Vetro stampato in 3D senza leganti: la via sol-gel fotoindotta dell’Università Ebraica di Gerusalemme
Contesto e obiettivo
La stampa 3D del vetro è ostacolata da due vincoli: l’uso di additivi organici (binder) che richiedono un successivo burnout, e picchi termici superiori ai 1.000 °C che introducono ritiro, cricche e perdita di dettaglio. Un team dell’Università Ebraica di Gerusalemme (Hebrew University of Jerusalem, HUJI) — Amir Reisinger, Natanel Jarach e Shlomo Magdassi (Istituto di Chimica) — ha presentato un metodo binder-free che forma direttamente strutture in silice sfruttando una reazione sol-gel attivata dalla luce. Il lavoro è pubblicato su Materials Today.
Che cosa cambia
Invece di impiegare resine ibride con polimeri organici o inchiostri particellari da sinterizzare, la nuova formulazione usa soluzioni inorganiche foto-reattive: l’irraggiamento in una stampante DLP innesca idrolisi/condensazione e porta alla reticolazione di una rete di SiO₂ già in fase di stampa. Così si evita il burnout del legante e si riducono passaggi, difetti e scarti.

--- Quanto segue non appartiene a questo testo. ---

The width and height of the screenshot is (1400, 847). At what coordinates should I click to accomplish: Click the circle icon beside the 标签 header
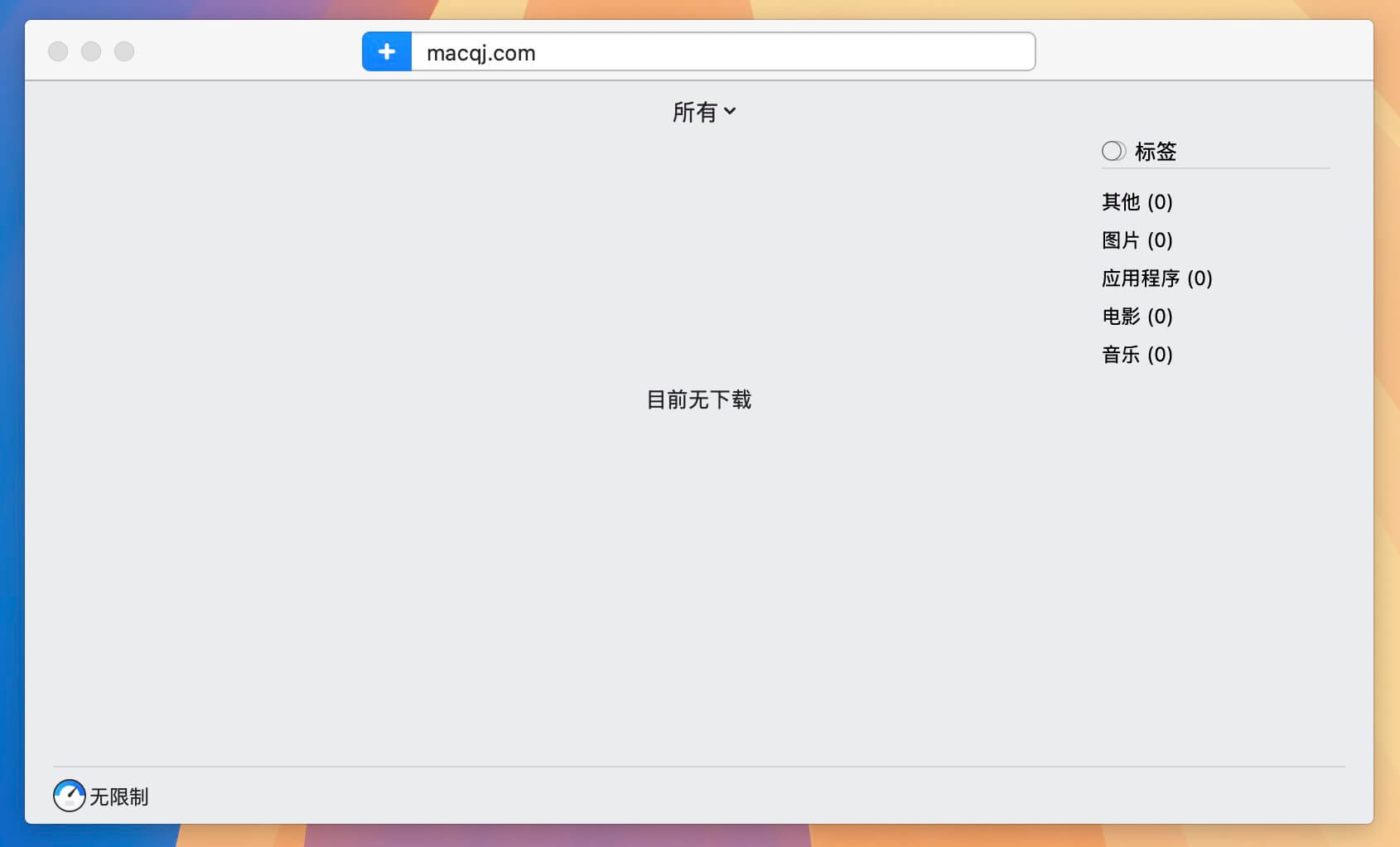coord(1113,151)
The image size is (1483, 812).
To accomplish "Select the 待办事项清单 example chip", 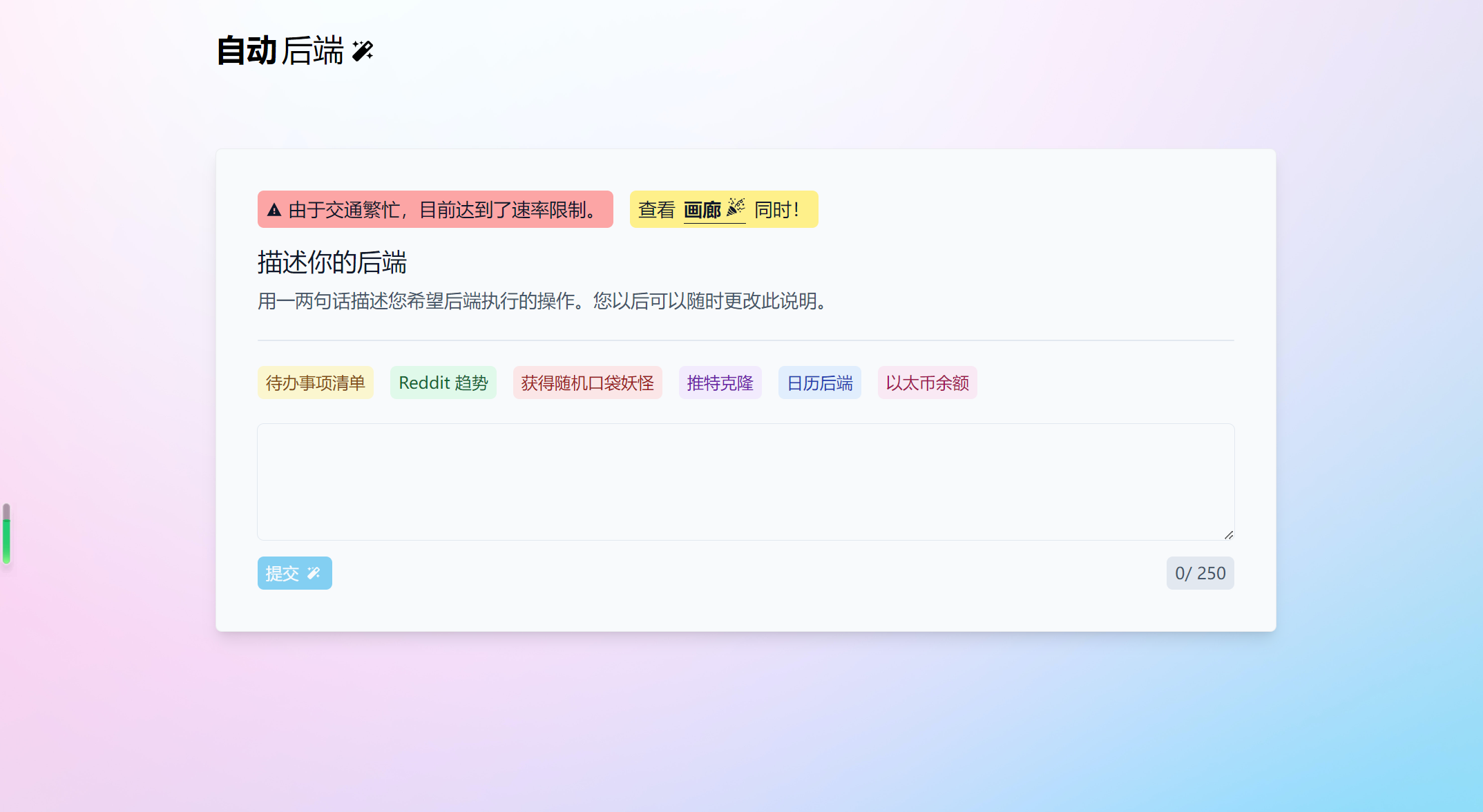I will click(315, 383).
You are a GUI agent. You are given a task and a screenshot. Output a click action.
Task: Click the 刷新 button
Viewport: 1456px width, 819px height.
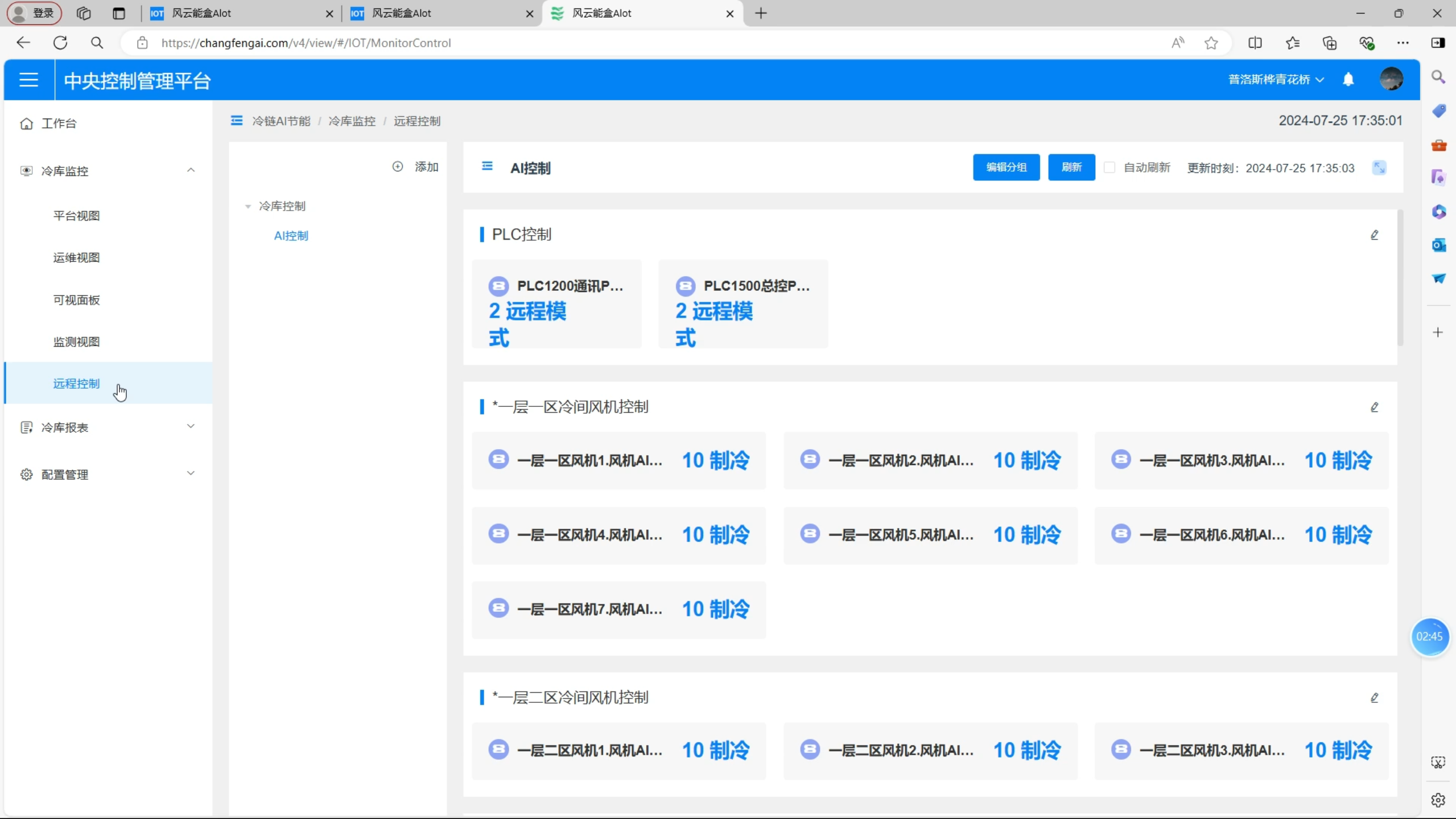tap(1071, 167)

Processo e parametri chiave
Il flusso di processo combina stereolitografia (DLP) con chimica sol-gel: si stampa direttamente la fase inorganica e si esegue una breve post-cura a ≈ 250 °C per ottenere parti trasparenti e stabili. La dimostrazione include geometrie centimetriche (non solo micro-feature) e la compatibilità con sistemi DLP commerciali, con implicazioni pratiche su costi e accessibilità.
Risultati sperimentali
Le parti mostrano trasparenza e integrità dimensionale senza ritiro indotto da burnout. La finestra termica ridotta limita tensioni interne e micro-cricche tipiche di vetri stampati con binder. Le immagini di prova — tra cui un piccolo “boat” in vetro stampato — evidenziano fedeltà ai dettagli e continuità del reticolo vetroso.
Aree applicative
Il metodo punta a componenti su misura per ottica (microlenti, filtri), microfluidica (canali e interfacce otticamente accessibili) e biomedicina, dove purezza, trasparenza e inerzia chimica del vetro sono centrali. La stampa senza leganti riduce contaminazioni e semplifica la conformità in ambiti regolati.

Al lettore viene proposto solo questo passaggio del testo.